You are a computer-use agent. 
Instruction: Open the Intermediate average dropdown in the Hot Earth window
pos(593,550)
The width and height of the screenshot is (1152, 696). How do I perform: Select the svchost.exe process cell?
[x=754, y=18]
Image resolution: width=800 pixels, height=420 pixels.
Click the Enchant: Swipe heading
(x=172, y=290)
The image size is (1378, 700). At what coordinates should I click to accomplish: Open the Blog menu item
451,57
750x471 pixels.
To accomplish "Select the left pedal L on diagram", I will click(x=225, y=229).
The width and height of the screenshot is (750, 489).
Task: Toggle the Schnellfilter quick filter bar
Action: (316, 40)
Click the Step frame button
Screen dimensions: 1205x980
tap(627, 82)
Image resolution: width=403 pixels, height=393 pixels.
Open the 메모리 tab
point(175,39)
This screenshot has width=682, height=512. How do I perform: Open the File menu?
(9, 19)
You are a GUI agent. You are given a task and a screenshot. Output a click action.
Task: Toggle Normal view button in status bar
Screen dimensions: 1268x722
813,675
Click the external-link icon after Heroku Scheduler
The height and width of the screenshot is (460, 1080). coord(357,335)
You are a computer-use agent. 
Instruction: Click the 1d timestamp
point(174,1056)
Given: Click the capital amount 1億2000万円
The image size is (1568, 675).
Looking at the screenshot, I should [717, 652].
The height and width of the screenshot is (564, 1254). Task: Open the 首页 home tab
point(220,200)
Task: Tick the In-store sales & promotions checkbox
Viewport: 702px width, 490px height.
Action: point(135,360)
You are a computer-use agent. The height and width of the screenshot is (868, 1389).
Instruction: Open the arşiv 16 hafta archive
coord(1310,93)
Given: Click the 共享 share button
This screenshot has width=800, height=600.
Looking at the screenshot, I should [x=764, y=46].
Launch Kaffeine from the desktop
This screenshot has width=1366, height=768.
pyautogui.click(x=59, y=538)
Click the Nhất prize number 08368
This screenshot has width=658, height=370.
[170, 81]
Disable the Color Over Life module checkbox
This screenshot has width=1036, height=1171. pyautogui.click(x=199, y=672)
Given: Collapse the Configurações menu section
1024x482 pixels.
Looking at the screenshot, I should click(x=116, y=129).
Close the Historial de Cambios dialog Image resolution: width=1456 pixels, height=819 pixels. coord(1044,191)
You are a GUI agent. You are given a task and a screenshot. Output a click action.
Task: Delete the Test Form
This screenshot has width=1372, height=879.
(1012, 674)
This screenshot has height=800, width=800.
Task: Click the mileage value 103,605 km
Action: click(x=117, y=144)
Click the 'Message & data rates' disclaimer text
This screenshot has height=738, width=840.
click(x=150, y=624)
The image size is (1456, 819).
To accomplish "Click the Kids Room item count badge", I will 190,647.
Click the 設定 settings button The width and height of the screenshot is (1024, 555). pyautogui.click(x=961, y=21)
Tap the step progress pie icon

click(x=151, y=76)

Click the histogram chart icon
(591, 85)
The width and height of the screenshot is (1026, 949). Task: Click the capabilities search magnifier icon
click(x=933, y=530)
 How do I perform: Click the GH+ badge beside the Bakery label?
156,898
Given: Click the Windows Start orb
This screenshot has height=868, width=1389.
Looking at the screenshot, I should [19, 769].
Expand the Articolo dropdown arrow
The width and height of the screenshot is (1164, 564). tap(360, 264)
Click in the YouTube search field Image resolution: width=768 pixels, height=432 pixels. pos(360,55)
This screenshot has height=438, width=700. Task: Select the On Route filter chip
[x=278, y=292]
--------------------------------------------------
- EXERCISE AIM: Look above for the line containing "Task: Delete the Test Form". Output from there through the line containing "The image size is (1456, 819).", exactly and inclusively.

- ANSWER TO THIS EXERCISE:
Task: Delete the Test Form
This screenshot has width=1372, height=879.
(1012, 674)
This screenshot has height=800, width=800.
Task: Click the mileage value 103,605 km
Action: click(x=117, y=144)
Click the 'Message & data rates' disclaimer text
This screenshot has height=738, width=840.
click(x=150, y=624)
The image size is (1456, 819).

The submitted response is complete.